··· Цитируемый фрагмент ···

Вечером пришла Ира Пиевская. Позднее — Таня с мужем Иры Сергеем Борщевским и учителем истории Владимиром Ювченко (за год до этого его выгнали из школы за «толстовскую пропаганду», за «пропаганду пацифизма», с лишением права вообще когда-либо работать с детьми).

Таня объяснила, что обежала всех, зашла к Саше Фельдману, прямо на обыск. Еле вырвалась.

Мы быстро попрощались — всех пришедших увели по домам на обыски.

Клара запротестовала: у ее матери было несколько сердечных приступов, она частично парализована, не вынесет шмона.

Прощание с Таней затянулось на всю ночь, до 6-ти утра, — обыск все шел. Толкач позвал меня проверять записи в протоколе. Я сказал, что хочу проститься. Мы перебирали с Таней в памяти последние четыре года. Пожалуй, ради них стоило сесть. Не войдя в движение сопротивления, мы не знали бы Олицкую и Суровцеву, Григоренко, Светличного, Сверю тюка, Дзюбу, сотни чудесных людей. Эти четыре года были годами счастья, уважения к себе. Ведь не ради каких-то идей мы идем в тюрьму, а ради уважения друг к другу, к себе.

···

Задача:
За что, согласно фрагменту, учителя истории Владимира Ювченко выгнали из школы? Следующие за фрагментом строки никак с ним не связаны.

··· Исходные данные ···

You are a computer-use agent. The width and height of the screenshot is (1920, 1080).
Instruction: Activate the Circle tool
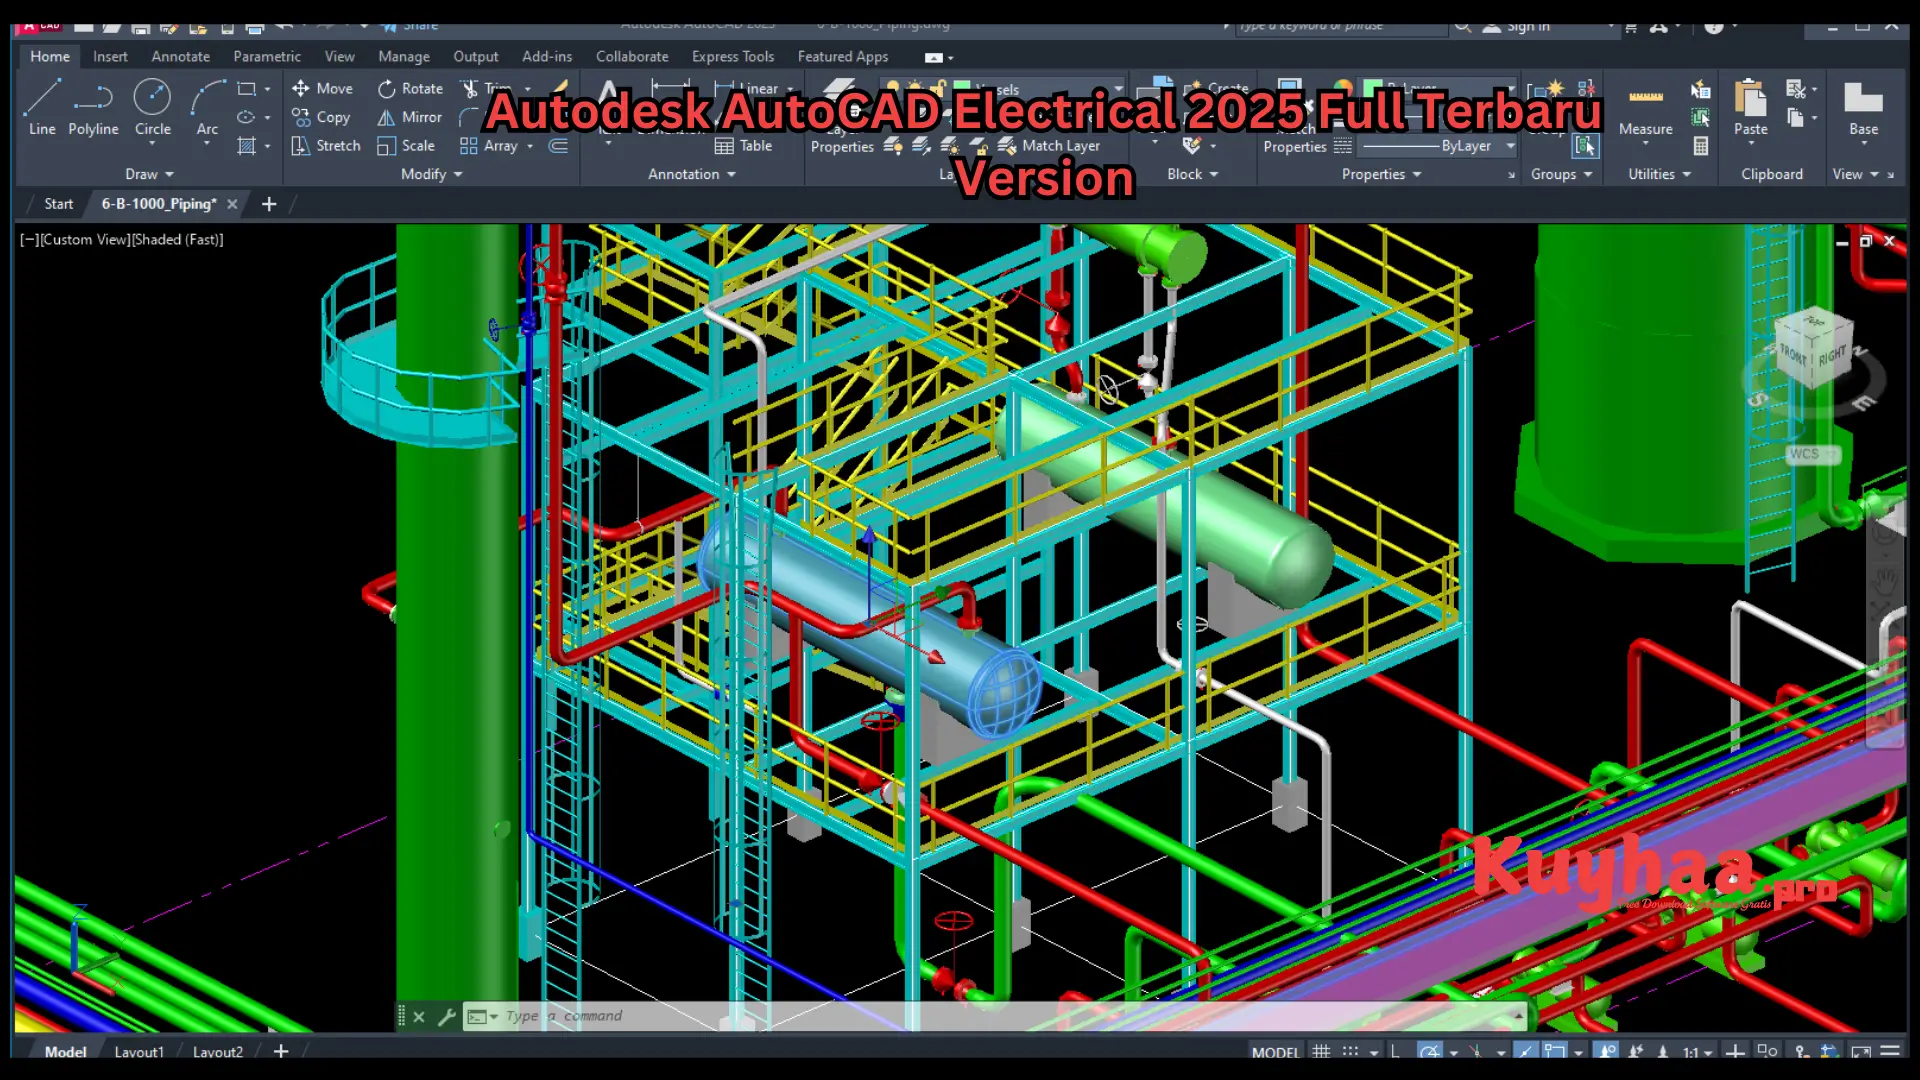tap(152, 108)
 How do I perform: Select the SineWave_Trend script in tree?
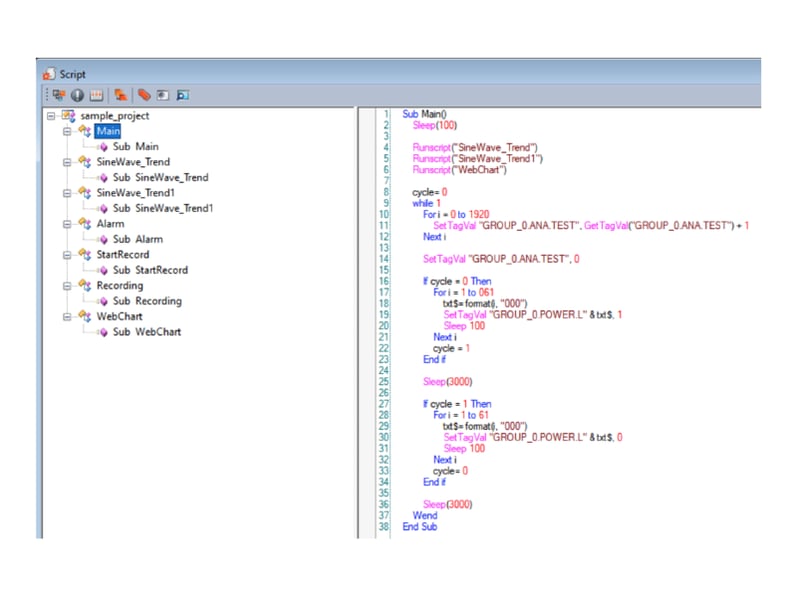pos(132,162)
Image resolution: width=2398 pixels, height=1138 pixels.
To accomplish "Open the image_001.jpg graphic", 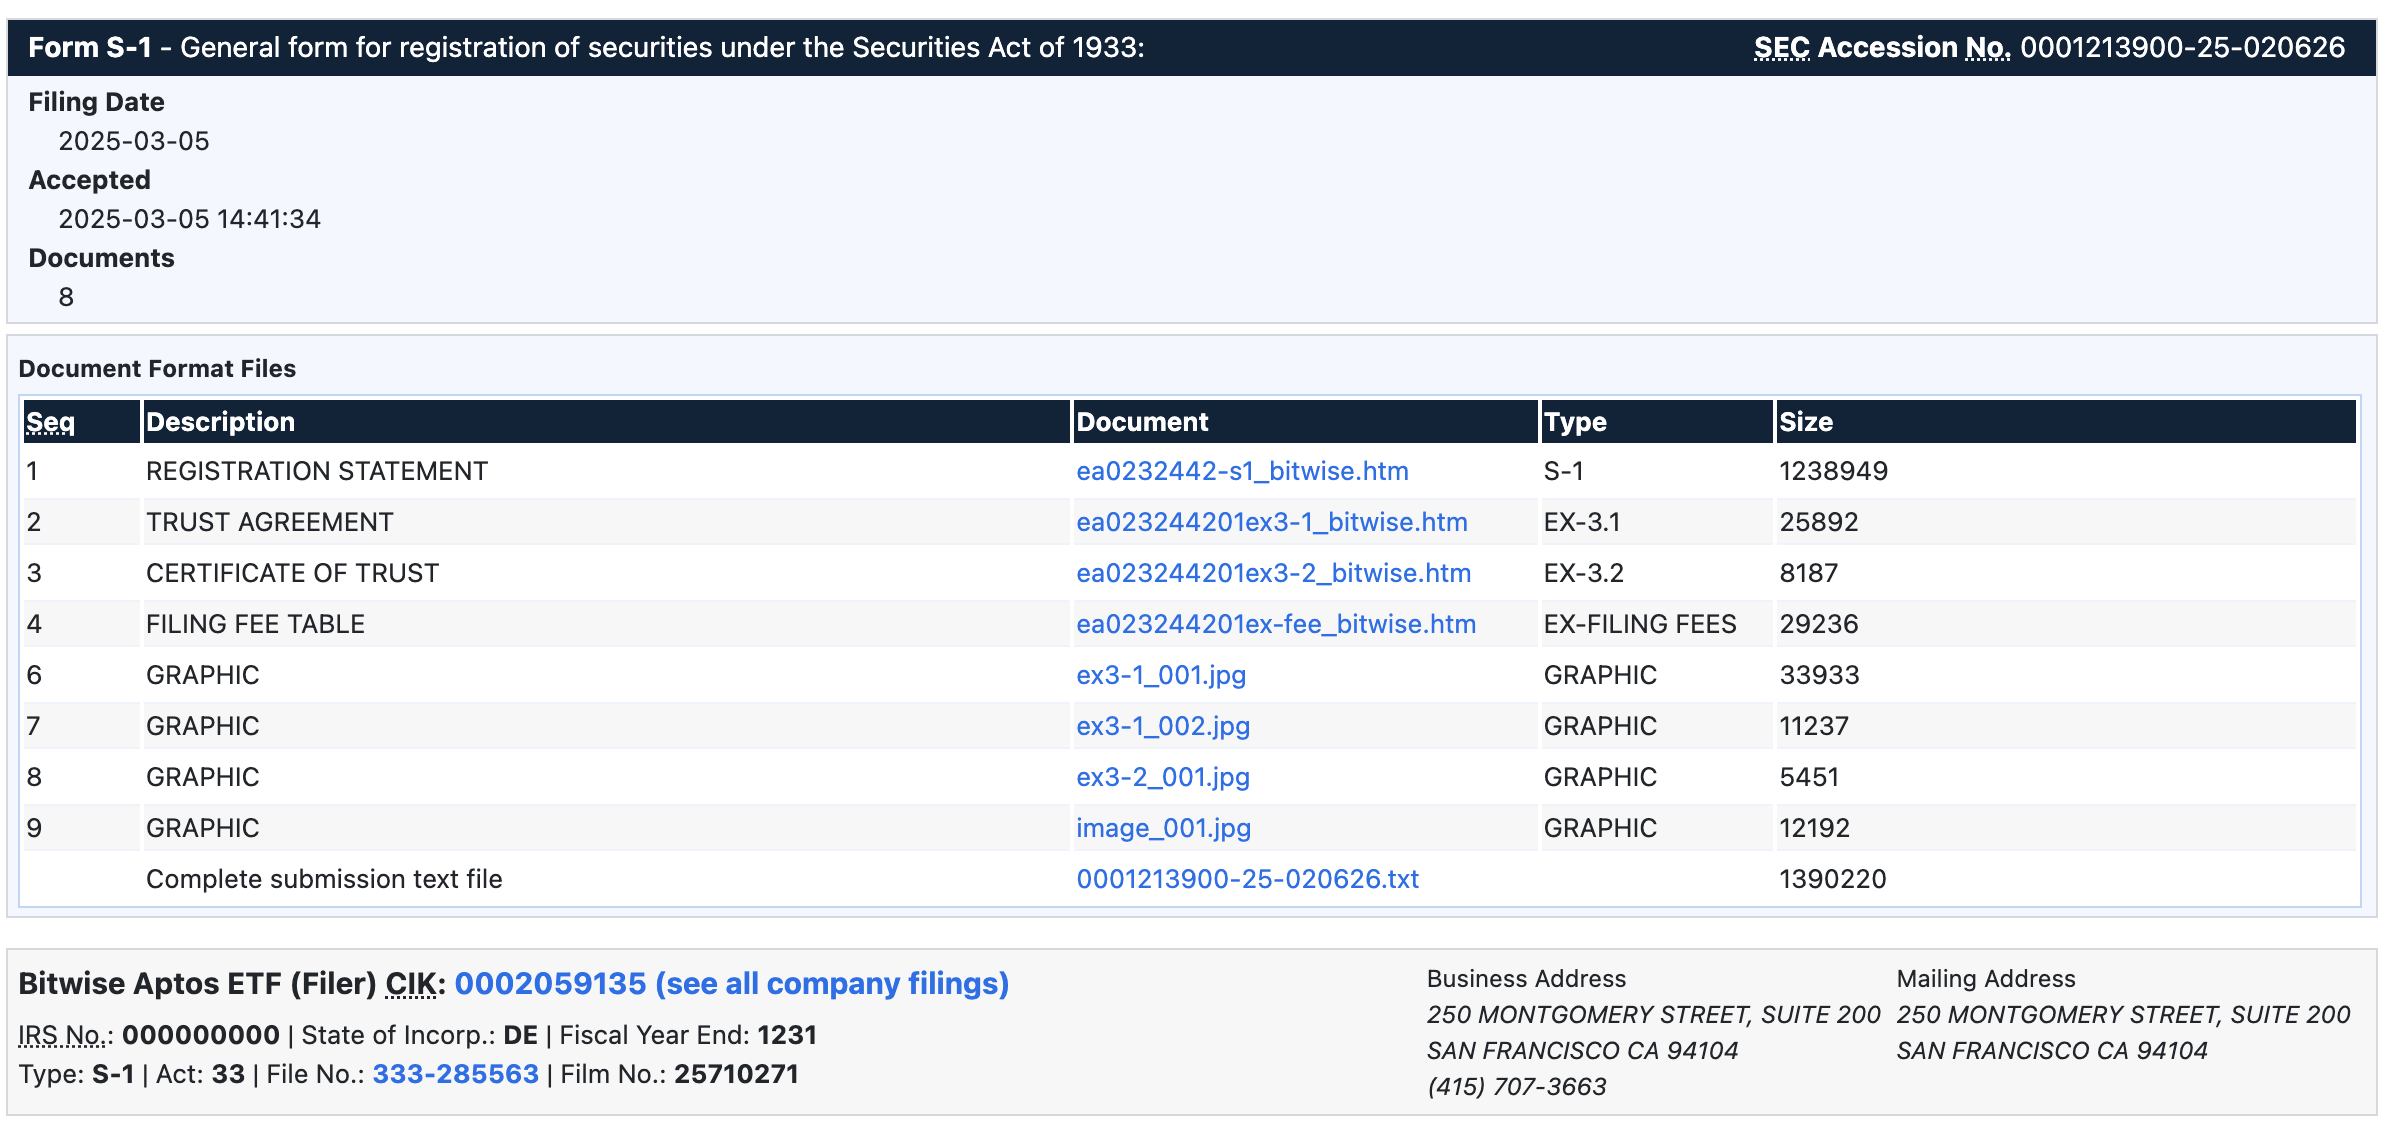I will coord(1163,828).
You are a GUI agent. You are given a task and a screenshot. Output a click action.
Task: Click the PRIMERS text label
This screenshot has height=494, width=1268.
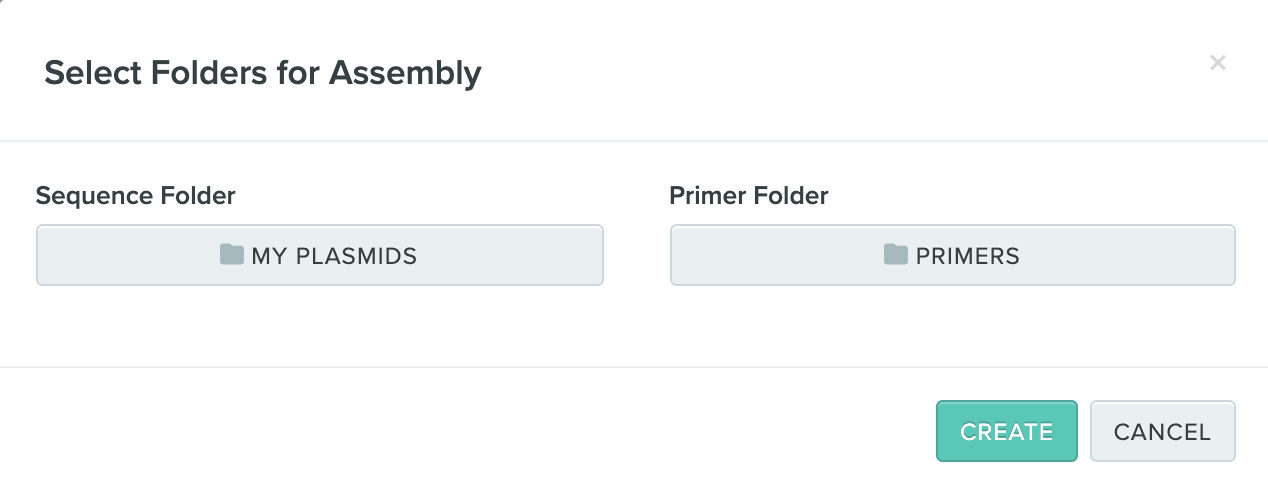[968, 256]
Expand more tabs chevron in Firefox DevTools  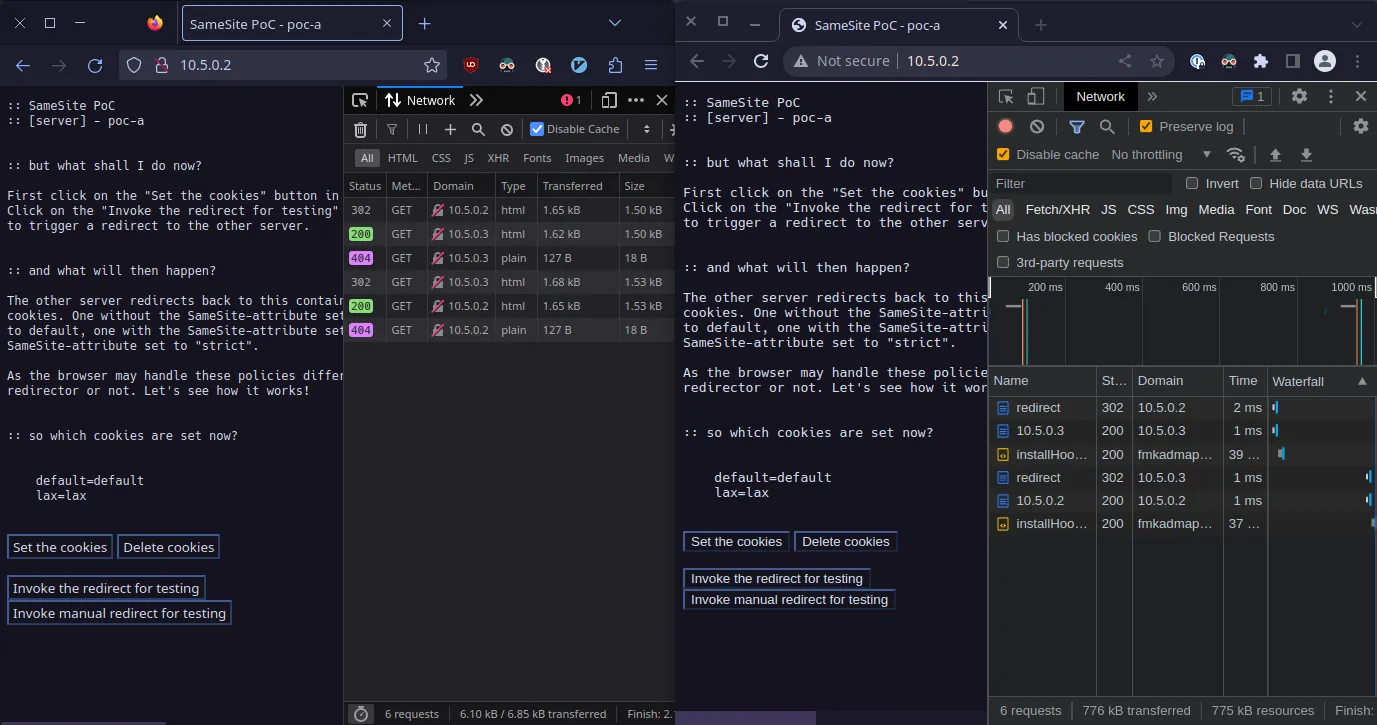tap(476, 100)
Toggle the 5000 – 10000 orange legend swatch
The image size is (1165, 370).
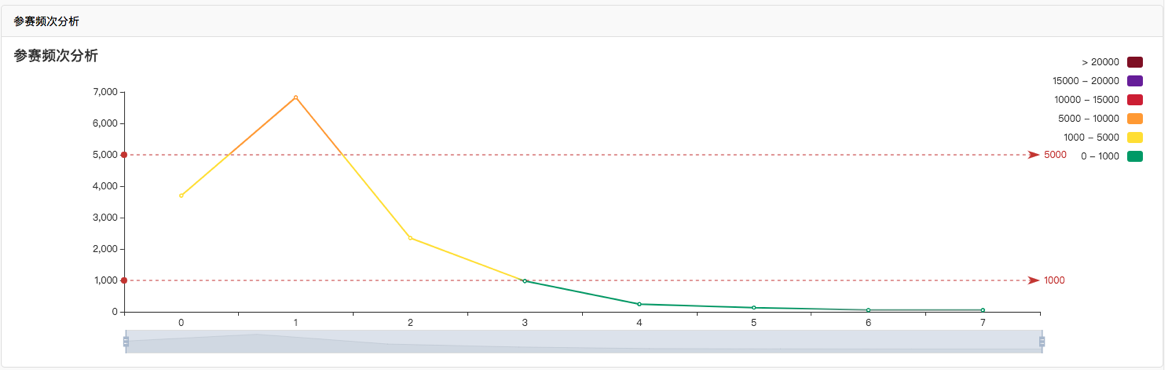tap(1135, 118)
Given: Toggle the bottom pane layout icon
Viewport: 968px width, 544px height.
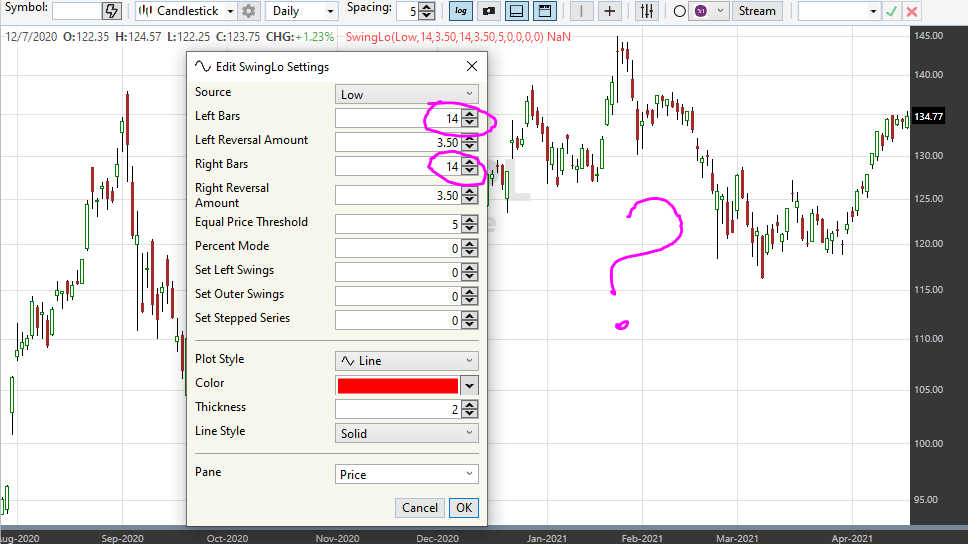Looking at the screenshot, I should [x=516, y=11].

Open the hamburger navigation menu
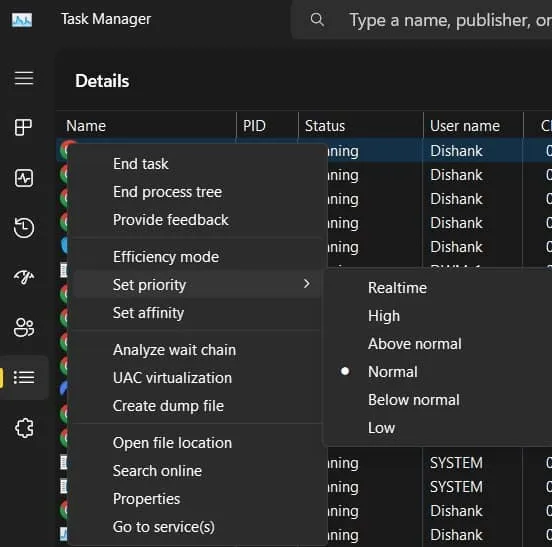point(24,78)
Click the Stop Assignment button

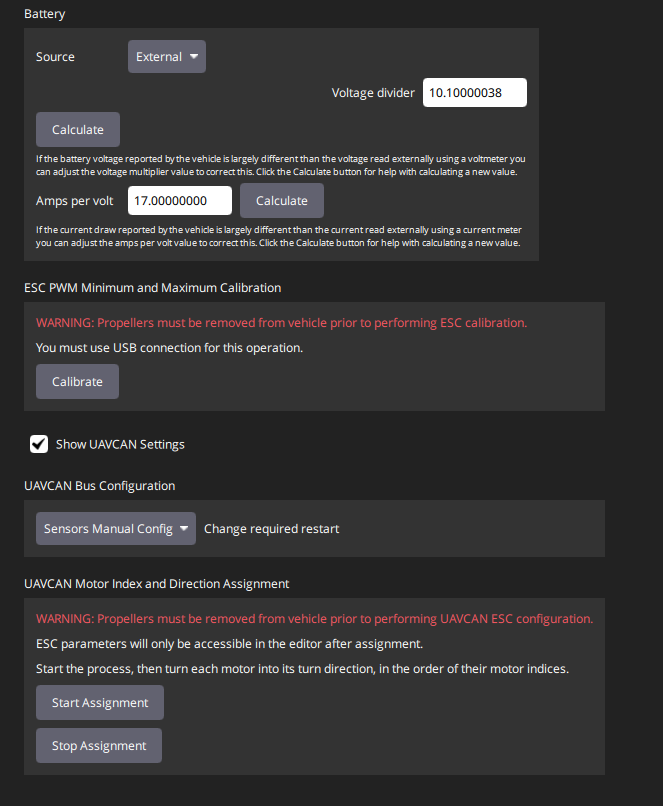(98, 746)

···

Ответ:
За «толстовскую пропаганду», за «пропаганду пацифизма».